After preliminary results were tallied, president Mohamed Morsi's Muslim Brotherhood and the official Al-Ahram newspaper both reported that about 64 per cent of votes cast were in favour of the new charter.

The early results are based on reports from returning officials from the vast majority of stations over the two rounds, which were held a week apart. The election committee will announce the final results within two days.

An official from Egypt's main opposition group, which campaigned against the constitution, saying it would deepen divisions in Egypt, also said its unofficial count indicated the document was approved.

The first round of voting was held on held on December 15 and a second round was staged on Saturday, with roughly half Egypt's 51 million eligible voters covered in each round.

Turnout over both rounds was around 32 per cent, according to the Muslim Brotherhood.

"According to our calculations, the final result of the second round is 71 per cent voting 'yes' and the overall result is 63.8 per cent," a Brotherhood official, who was in an operations room monitoring the vote, told Reuters.
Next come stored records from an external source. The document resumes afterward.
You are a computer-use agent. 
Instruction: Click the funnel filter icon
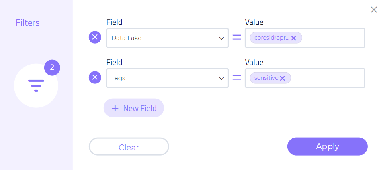point(36,85)
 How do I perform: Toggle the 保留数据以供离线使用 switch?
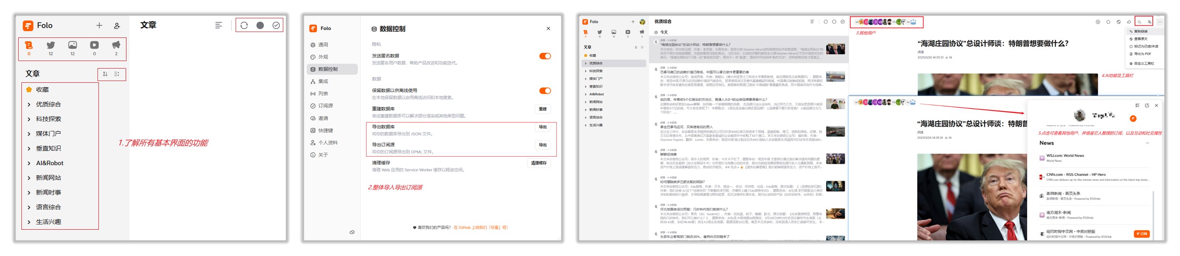click(544, 91)
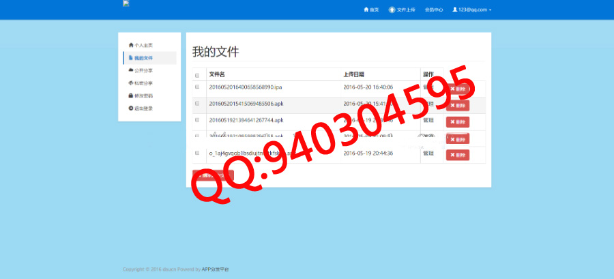Click the cloud icon for 公开分享
The height and width of the screenshot is (279, 614).
tap(131, 70)
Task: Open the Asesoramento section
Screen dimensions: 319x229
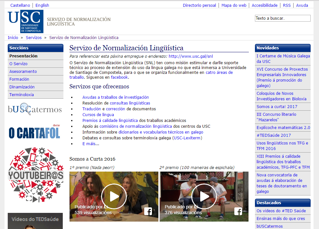Action: (23, 72)
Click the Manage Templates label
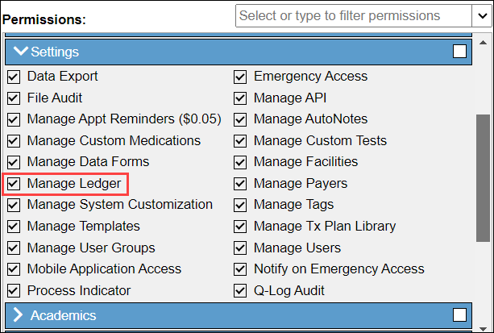The image size is (494, 333). pos(83,227)
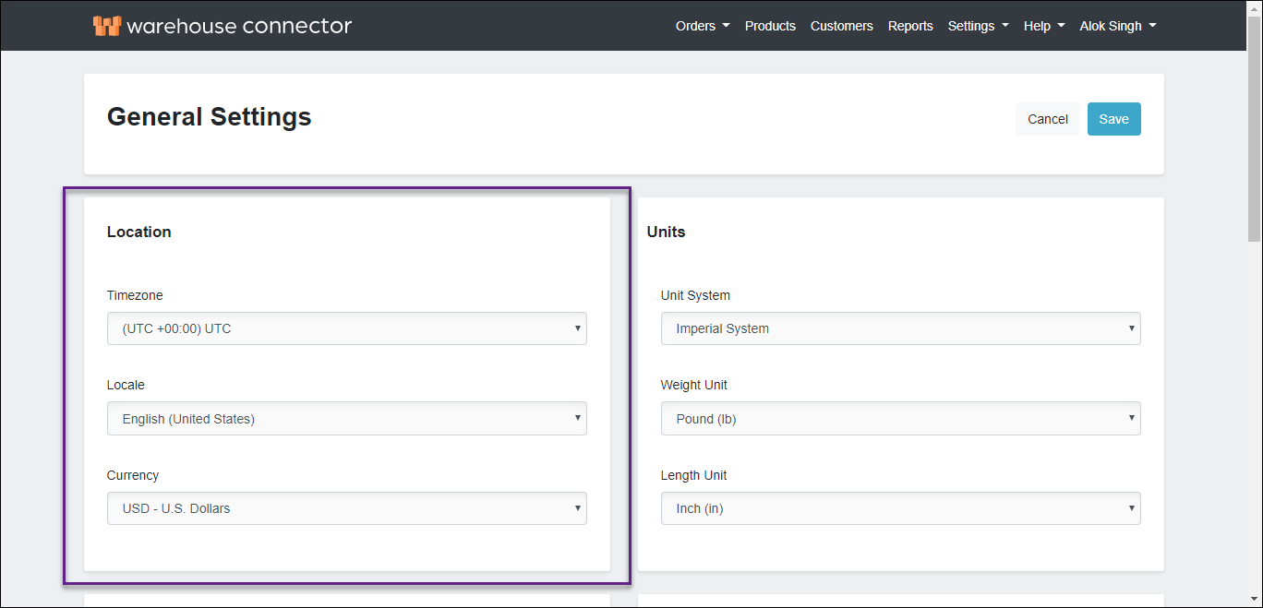Select the Unit System dropdown
Screen dimensions: 1263x608
[x=900, y=328]
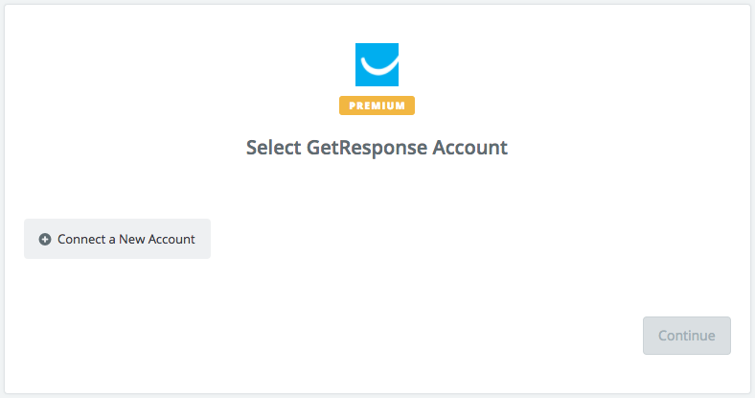The image size is (755, 398).
Task: Click the word 'Connect' on the grey button
Action: tap(81, 239)
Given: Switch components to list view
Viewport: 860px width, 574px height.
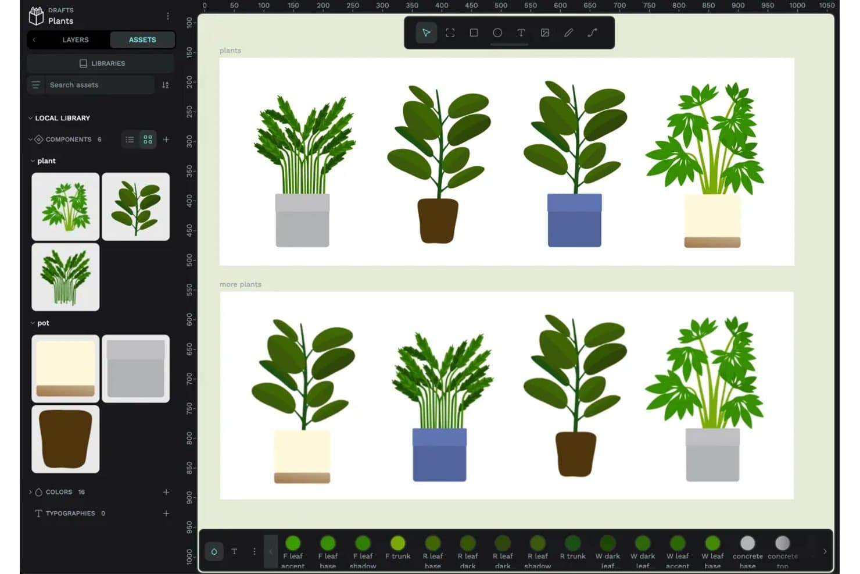Looking at the screenshot, I should 130,140.
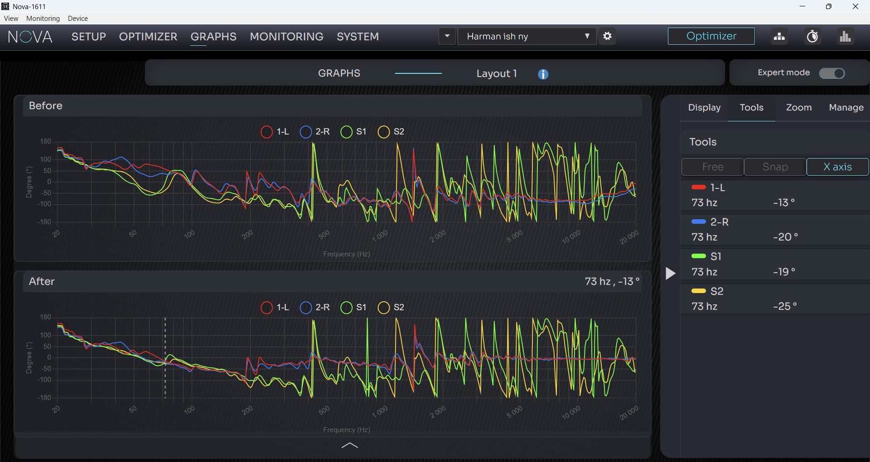The image size is (870, 462).
Task: Open the MONITORING section
Action: [x=286, y=37]
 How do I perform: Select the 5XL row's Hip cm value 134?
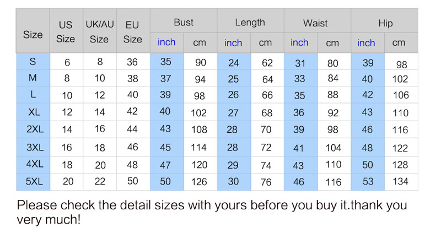pos(400,182)
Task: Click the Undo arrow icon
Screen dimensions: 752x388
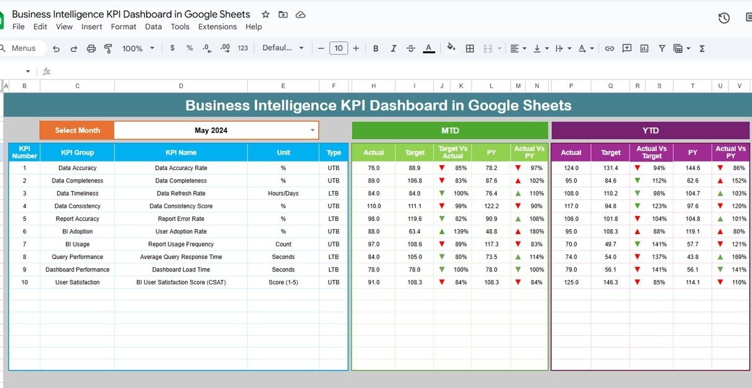Action: coord(57,48)
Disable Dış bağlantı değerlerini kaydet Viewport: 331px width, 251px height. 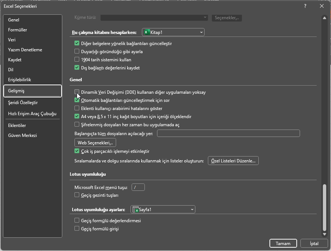click(77, 68)
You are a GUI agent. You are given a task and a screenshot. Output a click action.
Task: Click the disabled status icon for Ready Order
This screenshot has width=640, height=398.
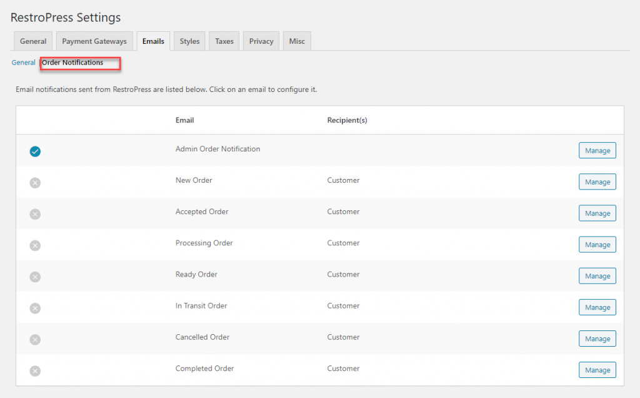click(x=35, y=277)
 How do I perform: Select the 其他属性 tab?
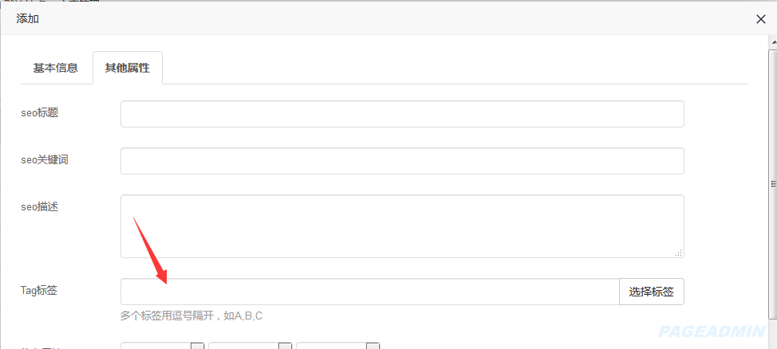pyautogui.click(x=127, y=68)
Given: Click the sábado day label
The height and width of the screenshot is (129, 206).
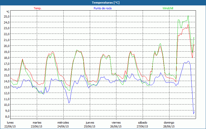Looking at the screenshot, I should click(142, 123).
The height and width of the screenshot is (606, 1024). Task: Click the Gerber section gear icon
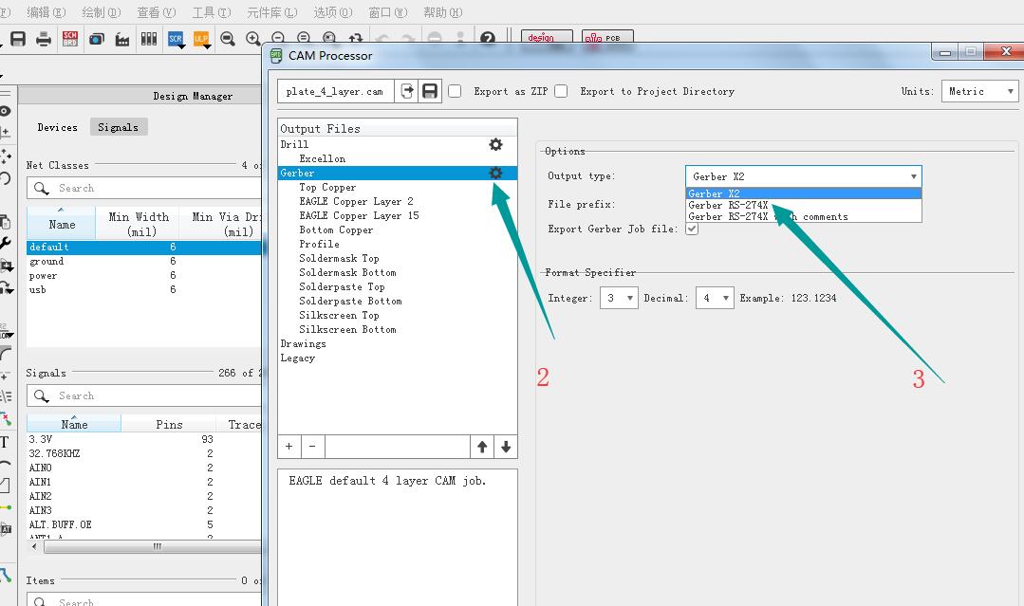[494, 173]
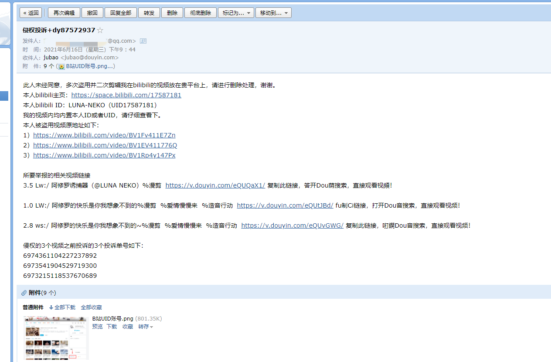This screenshot has height=362, width=551.
Task: Delete the email with 删除
Action: coord(172,13)
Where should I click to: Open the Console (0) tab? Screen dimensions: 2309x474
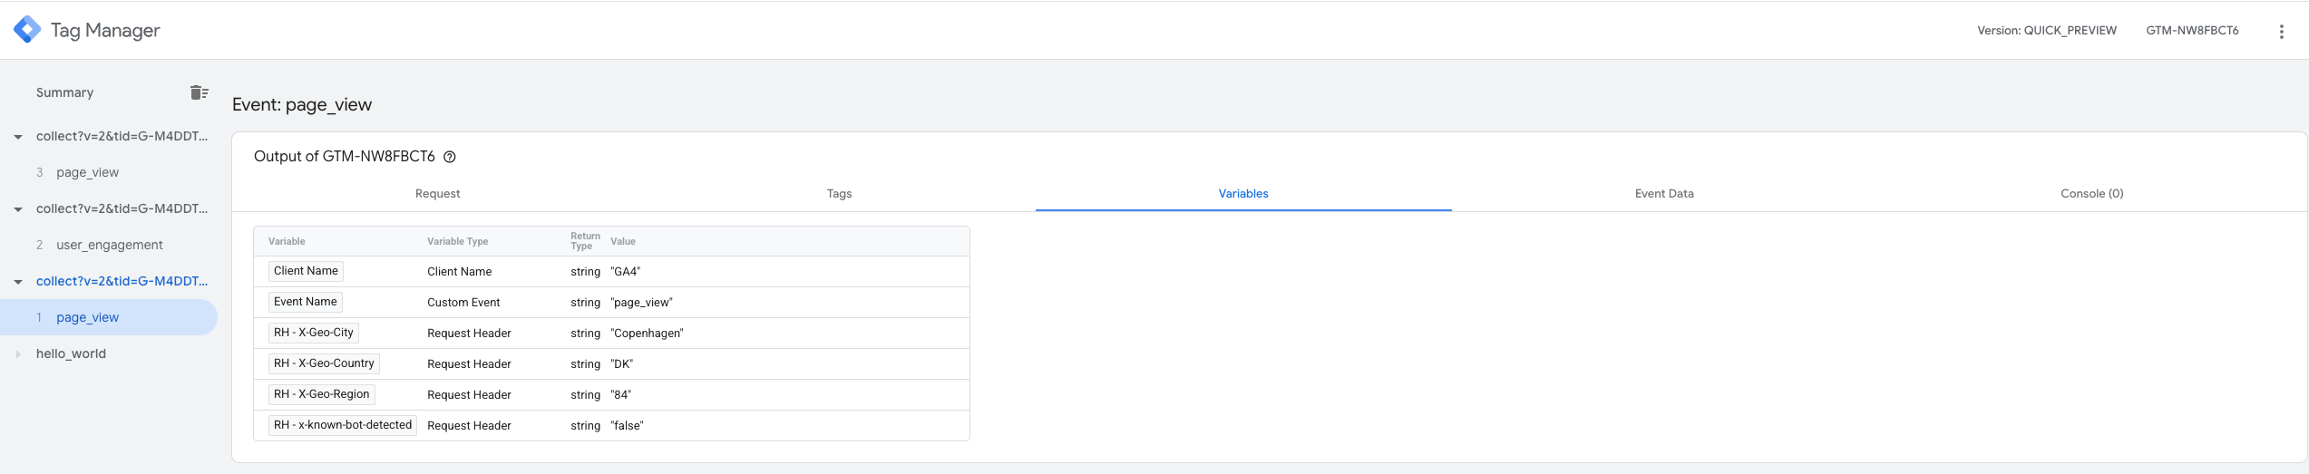[x=2091, y=194]
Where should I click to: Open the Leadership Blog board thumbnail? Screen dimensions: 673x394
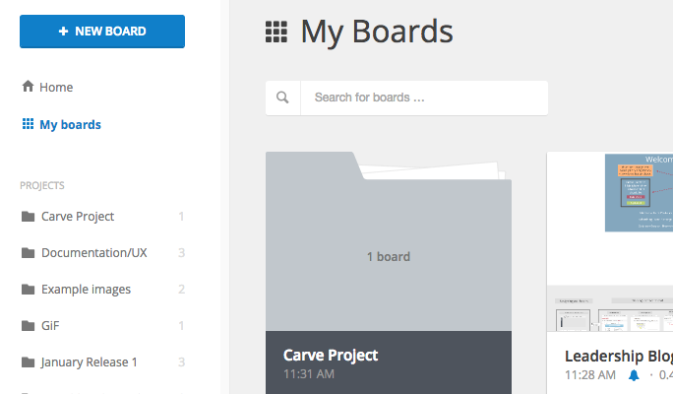click(610, 241)
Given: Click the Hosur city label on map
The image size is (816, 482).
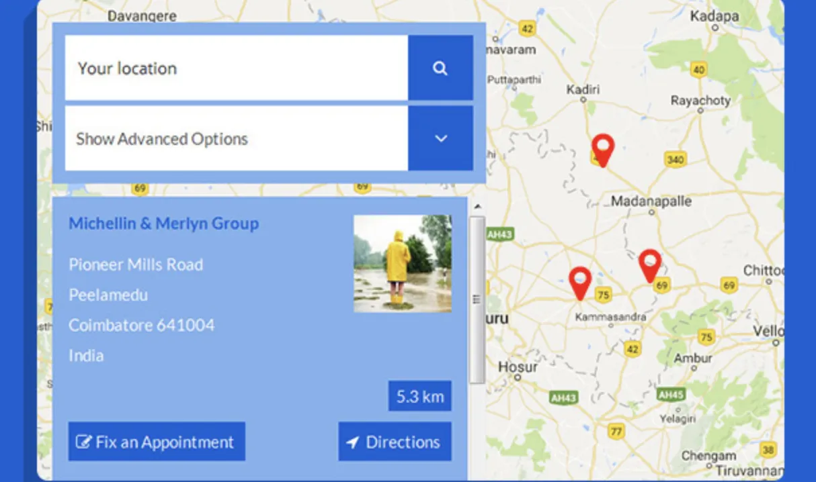Looking at the screenshot, I should pyautogui.click(x=518, y=367).
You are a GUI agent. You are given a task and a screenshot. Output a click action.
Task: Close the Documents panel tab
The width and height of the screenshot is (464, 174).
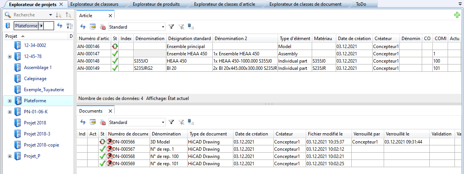[x=110, y=111]
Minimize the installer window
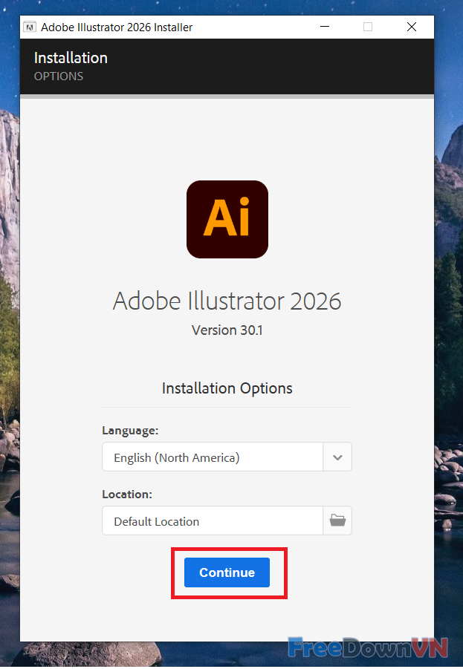Screen dimensions: 463x669 325,27
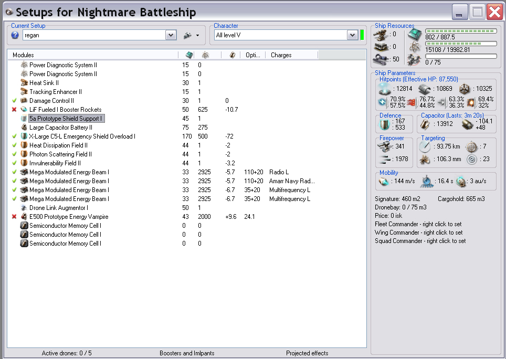Open the Current Setup dropdown
The height and width of the screenshot is (359, 506).
pyautogui.click(x=171, y=35)
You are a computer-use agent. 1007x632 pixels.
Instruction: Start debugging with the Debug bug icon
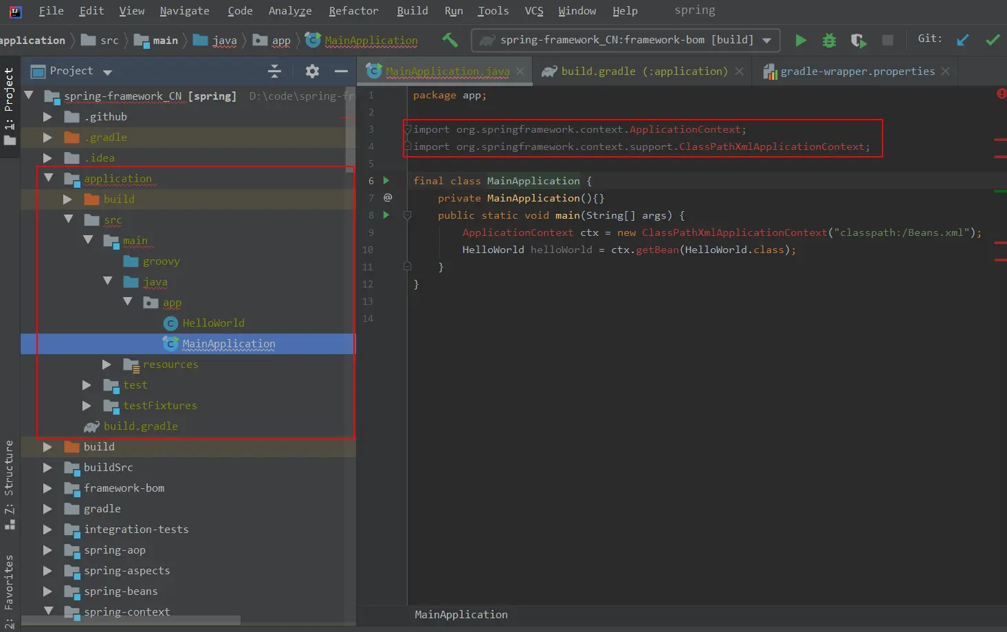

Murad Ali, a senior official in the Muslim Brotherhood's Freedom and Justice Party, confirmed the numbers.

The Brotherhood and its party, as well as members of the opposition, had representatives monitoring polling stations and the vote count across the country.

The opposition said voting in both rounds was marred by abuses.

"We can tell from the results so far that it will be a 'yes' vote," an official from the National Salvation Front said.

"They (Islamists) are ruling the country, running the vote and influencing the people, so what else could we expect."

Mr Morsi's vice president, Mahmud Mekki, whose post is not mentioned in the new charter, announced Saturday that he was resigning.

"Political work does not suit my professional character," he said in a statement, referring to his past as a respected judge.